My company provides funds for workers to buy health insurance on their own instead of providing health insurance through the company. Can I still qualify for premium tax credits to buy a Marketplace plan?
Employees who receive funds to buy health insurance on the individual market can sometimes still qualify for premium tax credits, depending on the type of health reimbursement arrangement (HRA) their employer offers and its affordability to you:
Employers with fewer than 50 workers may offer what’s known as a Qualified Small Employer HRA. If your employer offers this type of coverage arrangement and it is considered “affordable” based on your household income, you will not qualify for any premium tax credits. (For 2026, employer coverage is considered affordable if it costs you no more than 9.96% of your household income.) However, if it is considered “unaffordable,” you may qualify for tax credits, though the value of the Qualified Small Employer HRA will reduce the premium tax credit you are eligible for.
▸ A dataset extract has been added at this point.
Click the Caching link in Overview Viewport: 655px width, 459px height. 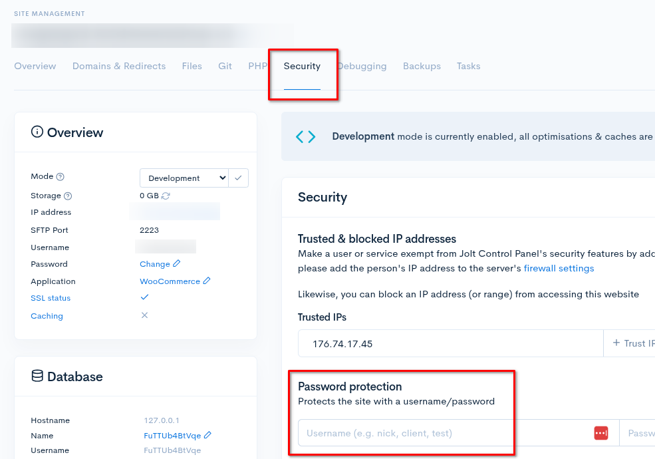47,316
The other way your employer may offer you funds to buy insurance on your own is known as an Individual Coverage HRA, which can be offered by employers of any size. Like the Qualified Small Employer HRA, if your employer offers an Individual Coverage HRA, you cannot receive premium tax credits if it is considered “affordable.” If the Individual Coverage HRA is unaffordable, you can decline it and apply for Marketplace subsidies instead. Note that your employer may use other names for these types of arrangements. If you’re not sure which one you are offered, contact your company’s human resources or health benefits department.